As investigações apontam que as emendas eram tratadas como ativos financeiros, com cobrança de percentuais fixos sobre os repasses destinados a municípios cearenses. O uso de emendas RP-9, conhecidas como orçamento secreto, e transferências especiais — chamadas de emendas Pix — teria facilitado a operação devido à baixa rastreabilidade.
Mensagens interceptadas pela polícia reforçam os indícios. Em um dos trechos, o relatório aponta: “a menção reiterada à cobrança de ‘imposto’ (possivelmente comissão irregular ou fração de repasse), e o controle informal da origem e destino dos recursos reforçam o indício de práticas ilícitas na manipulação e rateio de valores públicos”.
● Conversas interceptadas revelam negociação
Diálogos obtidos pela PF mostram tratativas diretas sobre repasses e porcentagens. Em uma conversa de setembro de 2024, Bebeto do Choró negocia recursos de saúde: “ei, meu fi... o pessoal do Guimarães querem fazer um negócio de um milhão e meio de emenda de saúde... Que aí eu fico mais... no máximo 12%. Indicação pra Choró”.
Na sequência, ele complementa: “Aí indica agora dia 6 de outubro... aí já é logo carimbada”. A resposta do assessor do deputado foi objetiva: “pronto, Arrocha”.
● Pressão sobre a Caixa Econômica Federal
A investigação também aponta que o grupo atuava para acelerar a liberação dos recursos, pressionando órgãos técnicos. A Caixa Econômica Federal era um dos principais alvos, já que o banco é responsável por medições e pagamentos de obras públicas.
Segundo a PF, o deputado teria solicitado a nomeação de aliados para cargos estratégicos, com o objetivo de “colocar os recursos para encaminharem”. Em um áudio, Bebeto orienta um assessor a pressionar um servidor da Caixa: “meu fi vai pra cima do [servidor], usa tuas amizades aí... quero finalizar uma situação com o nosso deputado”.
O assessor responde: “Bebeto, hoje eu fui na Caixa cobrar isso daí rapaz, tu é doido. Falei foi com o gerente mesmo... Me dê até amanhã pra eu resolver isso daí”.
● Influência sobre prefeituras
Além do desvio de recursos, a PF concluiu que o grupo buscava ampliar sua influência política por meio do controle de prefeituras. A estratégia envolvia financiar campanhas de aliados com recursos desviados e, posteriormente, direcionar contratos públicos para empresas ligadas à organização.
Em uma das conversas interceptadas, Júnior Mano afirma: “Cascavel, Morada Nova, Canindé, eleição é nossa”.

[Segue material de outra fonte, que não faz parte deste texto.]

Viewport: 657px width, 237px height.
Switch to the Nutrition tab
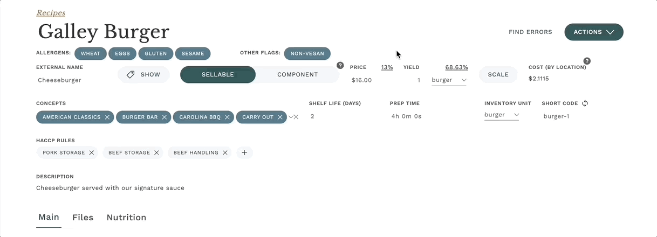[126, 218]
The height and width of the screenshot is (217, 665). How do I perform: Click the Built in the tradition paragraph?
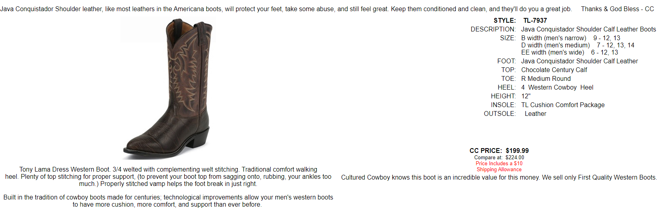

Já Bebeto do Choró sintetiza a lógica do grupo ao dizer: “pode dar segurança a eles, quem ganha a eleição é nós viu. Você sabe que eu não tenho paixão não, sou empresário, sou investidor”.
● Crimes e defesa
Júnior Mano e Bebeto do Choró foram indiciados por organização criminosa, lavagem de dinheiro, corrupção eleitoral e falsidade ideológica. Bebeto foi eleito prefeito de Choró em 2024, mas teve o mandato cassado antes da posse e está foragido desde dezembro do mesmo ano.

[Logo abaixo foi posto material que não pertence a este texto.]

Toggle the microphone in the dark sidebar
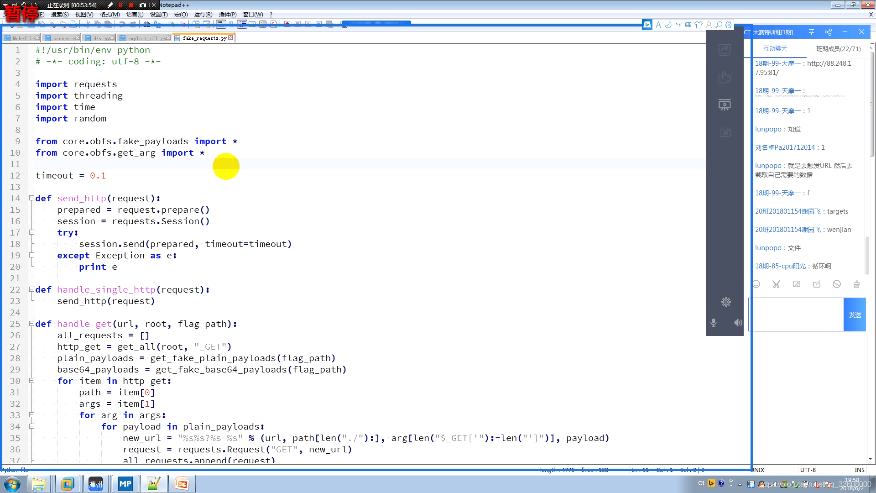Screen dimensions: 876x493 click(714, 323)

A defesa do deputado nega as acusações e afirma: “Depois de um ano de uma ruidosa investigação, a Polícia Federal nada encontrou de relevante contra o deputado Júnior Mano. As conclusões do relatório final são exageradas, genéricas e sem provas”.

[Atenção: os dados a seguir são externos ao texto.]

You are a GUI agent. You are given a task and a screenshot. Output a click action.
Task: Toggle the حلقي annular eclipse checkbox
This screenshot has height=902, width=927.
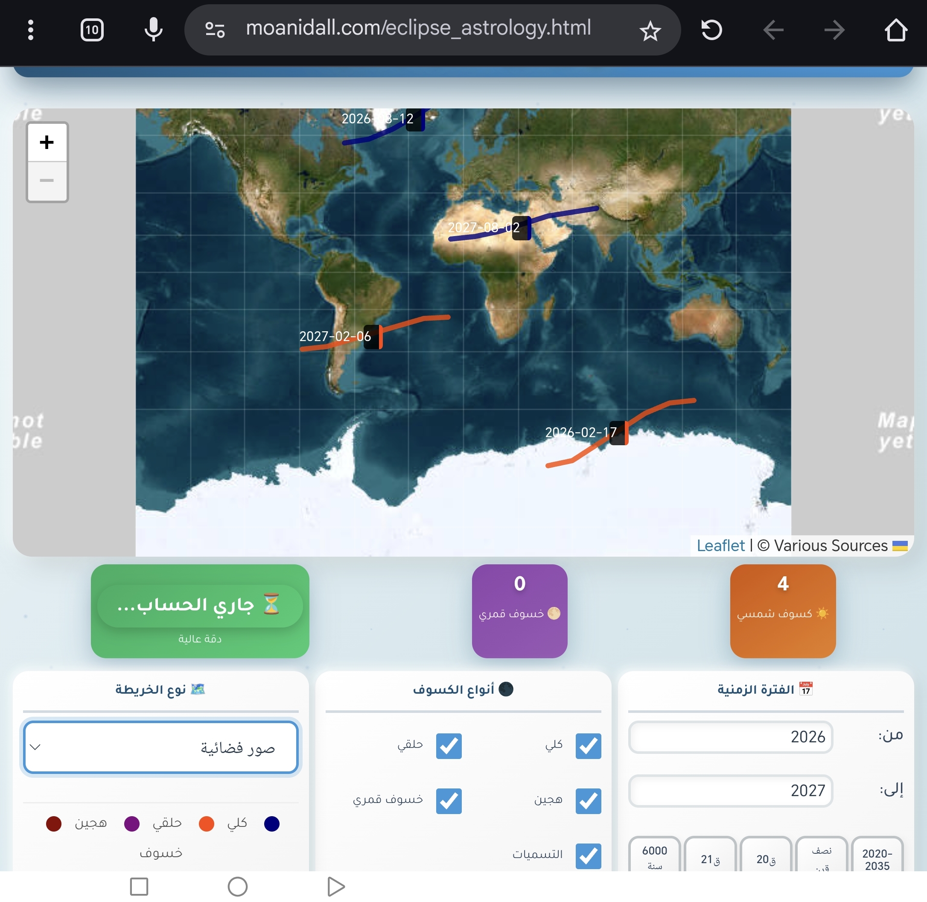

O texto também sustenta que o parlamentar “não participou de licitações e, portanto, não tem como controlar a aplicação final de recursos federais”, além de criticar o vazamento de informações em período pré-eleitoral.
Já a defesa de Bebeto do Choró declarou que “não comenta estratégias relacionadas a processos em andamento, por entender que tais discussões devem se limitar ao âmbito judicial”.